SOURCE INFORMATION Block Start
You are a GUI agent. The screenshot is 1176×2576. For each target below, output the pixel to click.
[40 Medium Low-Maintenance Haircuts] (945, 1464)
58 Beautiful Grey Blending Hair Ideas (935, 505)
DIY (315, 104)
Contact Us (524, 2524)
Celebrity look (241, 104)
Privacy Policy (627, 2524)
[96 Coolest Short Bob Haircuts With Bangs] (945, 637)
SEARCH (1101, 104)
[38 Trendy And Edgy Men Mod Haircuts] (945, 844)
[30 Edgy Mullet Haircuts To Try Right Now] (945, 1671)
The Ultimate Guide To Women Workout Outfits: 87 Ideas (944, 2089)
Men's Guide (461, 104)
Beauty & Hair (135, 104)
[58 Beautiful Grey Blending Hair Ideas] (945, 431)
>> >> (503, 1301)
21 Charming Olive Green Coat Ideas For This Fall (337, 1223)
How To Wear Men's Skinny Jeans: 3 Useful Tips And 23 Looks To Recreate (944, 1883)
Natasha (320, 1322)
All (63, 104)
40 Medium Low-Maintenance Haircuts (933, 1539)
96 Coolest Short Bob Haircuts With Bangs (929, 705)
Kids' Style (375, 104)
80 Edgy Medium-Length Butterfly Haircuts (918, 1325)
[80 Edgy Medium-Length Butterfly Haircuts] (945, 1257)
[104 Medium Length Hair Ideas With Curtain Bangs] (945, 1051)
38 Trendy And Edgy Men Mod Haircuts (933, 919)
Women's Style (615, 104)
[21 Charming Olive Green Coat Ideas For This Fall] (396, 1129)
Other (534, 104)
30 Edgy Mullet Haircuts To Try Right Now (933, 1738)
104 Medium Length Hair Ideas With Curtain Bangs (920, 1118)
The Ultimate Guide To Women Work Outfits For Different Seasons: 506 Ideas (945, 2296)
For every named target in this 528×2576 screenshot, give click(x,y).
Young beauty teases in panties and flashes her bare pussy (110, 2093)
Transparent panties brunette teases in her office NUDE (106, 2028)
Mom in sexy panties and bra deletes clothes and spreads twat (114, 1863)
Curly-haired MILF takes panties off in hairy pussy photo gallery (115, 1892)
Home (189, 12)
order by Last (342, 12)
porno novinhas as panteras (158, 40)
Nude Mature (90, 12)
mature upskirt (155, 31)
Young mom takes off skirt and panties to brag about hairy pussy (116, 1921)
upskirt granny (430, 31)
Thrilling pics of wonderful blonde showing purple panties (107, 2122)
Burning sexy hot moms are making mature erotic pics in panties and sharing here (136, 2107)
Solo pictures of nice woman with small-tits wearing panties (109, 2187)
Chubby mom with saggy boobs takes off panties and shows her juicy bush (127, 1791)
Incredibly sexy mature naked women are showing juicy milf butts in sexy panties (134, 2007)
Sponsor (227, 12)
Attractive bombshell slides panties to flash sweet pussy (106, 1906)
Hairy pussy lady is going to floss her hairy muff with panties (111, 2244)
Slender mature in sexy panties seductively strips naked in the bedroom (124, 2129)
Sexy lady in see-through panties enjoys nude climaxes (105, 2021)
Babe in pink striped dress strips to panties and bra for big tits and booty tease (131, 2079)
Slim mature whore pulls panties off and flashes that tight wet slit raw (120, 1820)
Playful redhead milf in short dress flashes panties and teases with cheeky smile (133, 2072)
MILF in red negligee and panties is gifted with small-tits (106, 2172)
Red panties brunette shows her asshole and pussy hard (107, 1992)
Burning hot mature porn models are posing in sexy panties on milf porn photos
SOURCE INFORMATION Block End
** TASK BRIEF **
Reproduce the entries above exactly, starting at their first line and finishing with the line that contains "[30 Edgy Mullet".

** TASK OUTPUT **
You are a GUI agent. The screenshot is 1176×2576. For each target below, output the pixel to click.
[40 Medium Low-Maintenance Haircuts] (945, 1464)
58 Beautiful Grey Blending Hair Ideas (935, 505)
DIY (315, 104)
Contact Us (524, 2524)
Celebrity look (241, 104)
Privacy Policy (627, 2524)
[96 Coolest Short Bob Haircuts With Bangs] (945, 637)
SEARCH (1101, 104)
[38 Trendy And Edgy Men Mod Haircuts] (945, 844)
[30 Edgy Mullet Haircuts To Try Right Now] (945, 1671)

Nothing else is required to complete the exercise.